We don't need fancy buildings to minister the Gospel either, with all their overheads. Rather, "the testimony of our conscience [should be] that we conducted ourselves in the world in simplicity and godly sincerity, not with fleshly wisdom but by the grace of Elohim, and more abundantly toward you (our congregations)" (2 Cor.1:12, NKJV). I believe we should use the Prussian George Müller, who established orphanages in England, as our model: and though I am far from his stature personally, that is what I aspire to.
With so many opportunistic, wolverine ministers out there in both evangelical and messianic movements, believers need to be careful. And ministers need to repent before Yahweh disciplines them in front of everyone. They have the same carnal natures as ordinary folk and need to remember that. They put on their trousers just like you and me. They should be respected and honoured because of their offices (which Yahweh gave them) but treated as equals in all other respects.

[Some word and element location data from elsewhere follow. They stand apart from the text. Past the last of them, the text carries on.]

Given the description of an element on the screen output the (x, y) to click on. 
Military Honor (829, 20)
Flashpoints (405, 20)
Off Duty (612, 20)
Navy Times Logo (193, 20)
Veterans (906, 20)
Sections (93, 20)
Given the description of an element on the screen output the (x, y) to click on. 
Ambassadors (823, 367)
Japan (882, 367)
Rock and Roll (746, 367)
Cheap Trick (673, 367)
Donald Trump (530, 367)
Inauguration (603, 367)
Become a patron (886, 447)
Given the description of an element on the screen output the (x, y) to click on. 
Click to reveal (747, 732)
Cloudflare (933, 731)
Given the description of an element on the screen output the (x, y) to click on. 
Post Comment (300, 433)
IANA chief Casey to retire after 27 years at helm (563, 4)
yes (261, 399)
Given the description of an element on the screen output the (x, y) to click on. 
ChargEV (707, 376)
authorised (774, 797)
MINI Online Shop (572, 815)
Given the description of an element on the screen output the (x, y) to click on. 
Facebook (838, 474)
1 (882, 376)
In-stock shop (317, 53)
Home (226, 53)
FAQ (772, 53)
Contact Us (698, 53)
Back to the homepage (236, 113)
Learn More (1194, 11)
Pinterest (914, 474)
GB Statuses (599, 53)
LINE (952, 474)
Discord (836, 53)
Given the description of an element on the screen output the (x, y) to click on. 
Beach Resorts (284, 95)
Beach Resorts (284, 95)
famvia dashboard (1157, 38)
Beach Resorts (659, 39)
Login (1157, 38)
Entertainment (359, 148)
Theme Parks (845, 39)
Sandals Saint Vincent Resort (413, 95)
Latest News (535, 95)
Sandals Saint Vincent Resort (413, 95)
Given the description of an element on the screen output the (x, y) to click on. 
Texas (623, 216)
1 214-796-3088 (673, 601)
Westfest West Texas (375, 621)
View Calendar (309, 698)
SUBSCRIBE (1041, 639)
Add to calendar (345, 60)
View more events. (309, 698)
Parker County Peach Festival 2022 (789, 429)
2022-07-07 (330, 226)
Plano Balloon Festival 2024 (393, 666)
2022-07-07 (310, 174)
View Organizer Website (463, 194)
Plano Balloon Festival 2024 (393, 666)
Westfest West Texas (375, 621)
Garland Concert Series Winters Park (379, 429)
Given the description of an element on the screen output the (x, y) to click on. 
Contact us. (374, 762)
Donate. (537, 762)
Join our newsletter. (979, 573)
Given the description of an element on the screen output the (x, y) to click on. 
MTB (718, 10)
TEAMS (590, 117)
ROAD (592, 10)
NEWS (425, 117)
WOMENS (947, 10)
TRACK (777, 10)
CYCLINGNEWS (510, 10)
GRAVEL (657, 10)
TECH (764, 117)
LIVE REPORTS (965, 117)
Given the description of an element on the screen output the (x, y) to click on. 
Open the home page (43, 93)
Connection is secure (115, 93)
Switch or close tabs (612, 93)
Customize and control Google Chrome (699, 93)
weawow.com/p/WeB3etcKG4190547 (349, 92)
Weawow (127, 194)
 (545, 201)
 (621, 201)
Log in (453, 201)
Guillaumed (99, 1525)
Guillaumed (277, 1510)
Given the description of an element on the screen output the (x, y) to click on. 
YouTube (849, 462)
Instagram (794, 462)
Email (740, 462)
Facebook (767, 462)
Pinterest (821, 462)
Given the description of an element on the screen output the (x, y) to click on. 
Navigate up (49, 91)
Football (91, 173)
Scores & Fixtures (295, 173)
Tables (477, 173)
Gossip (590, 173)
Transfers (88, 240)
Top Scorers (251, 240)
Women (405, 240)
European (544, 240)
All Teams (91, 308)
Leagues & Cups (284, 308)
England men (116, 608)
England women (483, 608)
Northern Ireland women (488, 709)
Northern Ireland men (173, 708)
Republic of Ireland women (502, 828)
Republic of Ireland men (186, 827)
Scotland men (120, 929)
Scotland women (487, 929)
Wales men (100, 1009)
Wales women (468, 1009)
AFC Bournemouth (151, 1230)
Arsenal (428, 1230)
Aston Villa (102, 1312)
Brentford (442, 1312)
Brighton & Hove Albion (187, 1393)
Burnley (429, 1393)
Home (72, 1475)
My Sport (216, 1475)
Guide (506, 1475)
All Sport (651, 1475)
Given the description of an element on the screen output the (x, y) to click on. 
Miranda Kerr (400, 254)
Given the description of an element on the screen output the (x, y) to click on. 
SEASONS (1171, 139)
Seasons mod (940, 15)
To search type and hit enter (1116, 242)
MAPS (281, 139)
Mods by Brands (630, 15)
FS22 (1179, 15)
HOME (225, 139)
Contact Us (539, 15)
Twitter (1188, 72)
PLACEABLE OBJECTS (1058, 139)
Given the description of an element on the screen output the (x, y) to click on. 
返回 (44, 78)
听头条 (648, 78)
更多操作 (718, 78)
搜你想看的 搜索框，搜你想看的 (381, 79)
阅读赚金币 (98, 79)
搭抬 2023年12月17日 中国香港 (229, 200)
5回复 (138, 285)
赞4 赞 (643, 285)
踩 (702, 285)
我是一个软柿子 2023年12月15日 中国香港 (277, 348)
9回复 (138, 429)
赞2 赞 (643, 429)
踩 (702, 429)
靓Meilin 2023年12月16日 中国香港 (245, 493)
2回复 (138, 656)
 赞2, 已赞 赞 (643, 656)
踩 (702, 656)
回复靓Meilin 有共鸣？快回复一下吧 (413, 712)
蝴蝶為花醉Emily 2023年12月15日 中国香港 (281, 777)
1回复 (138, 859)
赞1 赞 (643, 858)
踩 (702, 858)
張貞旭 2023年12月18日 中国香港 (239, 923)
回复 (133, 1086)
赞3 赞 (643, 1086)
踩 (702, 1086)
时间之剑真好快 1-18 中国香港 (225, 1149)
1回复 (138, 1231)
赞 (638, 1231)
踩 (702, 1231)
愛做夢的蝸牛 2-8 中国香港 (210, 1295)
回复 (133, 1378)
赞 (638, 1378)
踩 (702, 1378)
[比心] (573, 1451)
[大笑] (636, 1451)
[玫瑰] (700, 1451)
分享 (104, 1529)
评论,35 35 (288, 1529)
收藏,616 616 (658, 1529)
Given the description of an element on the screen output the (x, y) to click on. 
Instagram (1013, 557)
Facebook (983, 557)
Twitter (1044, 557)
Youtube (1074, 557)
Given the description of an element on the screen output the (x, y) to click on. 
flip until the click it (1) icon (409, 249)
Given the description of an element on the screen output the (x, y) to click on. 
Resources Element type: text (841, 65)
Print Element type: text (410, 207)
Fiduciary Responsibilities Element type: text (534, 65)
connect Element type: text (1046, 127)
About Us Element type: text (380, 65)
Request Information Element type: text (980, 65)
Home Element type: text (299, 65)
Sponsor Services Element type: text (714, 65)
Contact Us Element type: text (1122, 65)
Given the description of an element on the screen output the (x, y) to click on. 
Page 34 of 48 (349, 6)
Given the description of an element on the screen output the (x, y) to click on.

Paul therefore had these words of counsel to give to Timothy and for prospective and actual ministers today:
"If you instruct the brethren...you will be a good minister of Yah'shua the Messiah, nourished in the words of faith and of the good doctrine which you have carefully followed. But reject profane and old wives' fables, and exercise yourself toward godliness. For bodily exercise profits a little, but godliness is profitable for all things, having promise of the life that now is and of that which is to come. This is a faithful saying and worthy of all acceptance. For to this end we both labour and suffer reproach, because we trust in the living Elohim, who is the Saviour of all men, especially of those who believe" (1 Tim 4:6-10, NKJV).